Sunday, June 2, 2013
A Different Concept of Servant Leadership
UV 771/10,000 A Different Concept of Servant Leadership
She said to her mistress, “ If only my master would see the prophet who is in Samaria! He would cure him of his leprosy.”
II Kings 5 v 3
In this uni-verse, we see a different concept of servant leadership where a young Jewish slave girl leads the leader or commander of the army of the King of Aram, Naaman to his immediate healing and ultimate salvation. She was sure that the prophet of Israel, whose name she could not remember or did not know, could cure her master Naaman of his leprosy. Similarly, we as believers are like the servant-leader that the unnamed slave girl was. She enjoyed no position or influence except that she had limited access to the brave general’s wife. She had both hope and conviction that he could be healed. She had faith that the God of Israel who had anointed Elisha as a prophet could heal him through his ministration. Leprosy is a metaphor for the spiritual malaise that all people suffer from that makes us calloused and insensitive to the move or touch of the Lord. We act as servant-leaders when we lead others to their salvation with the hope and conviction that they too like us would be healed of spiritual leprosy. Whatever be our position or station in life, we can play a strategic role in leading people to their healing and salvation.
Salvation is leading people to wholeness or fullness of spirit, mind and body. Naaman was not only healed of physical leprosy but of spiritual blindness for he declared after his miraculous healing, “ Now I know that there is no God in all the world except in Israel.” Sometimes it is a chronic, incurable or unsolvable problem that leads people to look for hope in God when all else had failed in the natural, scientific, social and medical plane. It is during these times that we like the Hebrew girl should be empathetic enough, faithful enough and communicative enough to point hurting people to Jesus who alone can heal us in spirit, mind and body. When the media had predicted death within a few days for a former Prime Minister diagnosed with an incurable blood disease, a man of God told him that he could not heal but he knew someone who could heal him and that One is Jesus. The leader wept as the man of God prayed and he lived on for another good ten years. The Lord had extended his life like Hezekiah the King as he had shown a little faith in allowing the man of God to pray for him when all hope was lost.
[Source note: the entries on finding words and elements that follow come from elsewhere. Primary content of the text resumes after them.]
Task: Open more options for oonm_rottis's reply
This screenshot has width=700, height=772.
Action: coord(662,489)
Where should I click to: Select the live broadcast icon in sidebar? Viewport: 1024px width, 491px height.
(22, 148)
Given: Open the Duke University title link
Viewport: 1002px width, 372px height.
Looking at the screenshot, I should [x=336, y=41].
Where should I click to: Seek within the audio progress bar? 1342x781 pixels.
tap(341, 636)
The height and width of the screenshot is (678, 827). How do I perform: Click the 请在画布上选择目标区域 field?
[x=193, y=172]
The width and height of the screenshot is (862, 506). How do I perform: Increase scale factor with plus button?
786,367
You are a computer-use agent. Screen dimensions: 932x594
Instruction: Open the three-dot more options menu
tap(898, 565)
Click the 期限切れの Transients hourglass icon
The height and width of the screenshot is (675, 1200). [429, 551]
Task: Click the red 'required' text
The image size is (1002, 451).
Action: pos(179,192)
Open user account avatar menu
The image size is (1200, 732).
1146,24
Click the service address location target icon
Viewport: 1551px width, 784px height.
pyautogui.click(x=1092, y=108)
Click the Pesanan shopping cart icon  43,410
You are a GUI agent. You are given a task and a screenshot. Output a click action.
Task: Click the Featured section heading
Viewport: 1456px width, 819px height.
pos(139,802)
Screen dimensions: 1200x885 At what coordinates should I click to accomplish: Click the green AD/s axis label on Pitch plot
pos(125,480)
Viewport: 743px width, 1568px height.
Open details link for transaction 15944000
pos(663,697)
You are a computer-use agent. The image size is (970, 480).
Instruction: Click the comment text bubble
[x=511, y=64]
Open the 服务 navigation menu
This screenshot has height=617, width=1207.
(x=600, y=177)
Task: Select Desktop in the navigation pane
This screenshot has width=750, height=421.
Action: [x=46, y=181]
Like the servant girl, we should be humble, gracious and persuasive that a person be healed and a soul might be saved and not to prove our point right. We are servant leaders, taken captive to Christ like her, but unlike her not taken captive by force but by love. As servant leaders, we become instrumental to lead others to hope, healing, blessing and the joy of salvation. But in this age of grace, our role play changes since we are not only the servant or slave of God but we are also to play the role of the king who gave Naaman permission to leave for Samaria to avail of the spiritual cleansing and healing. We exercise the authority of kings. We are also to play the role of the prophet who triggered the healing by his divine dispensation. We cannot be proud or self righteous for we were also once the spiritual leper that Naaman was. But today in this day of salvation, we exercise the priestly and prophetic anointing. Naaman’s solitary case of healing from leprosy preceded the many cleansings and healings that Jesus did to many lepers. The waters of Jordan were foreshadowing the Word of Christ- a Word spoken in faith in the Father, anointed by the Holy Spirit, spoken in compassion and authority, “ be cleansed, be whole.” Just as Naaman dipped himself seven times in the Jordan, we too should dip ourselves in the meditation of the Word seven times a day, if not in actual reading at least in frequent rememberance and each time come out of the “water” praising, thanking and worshipping the Lord like King David did.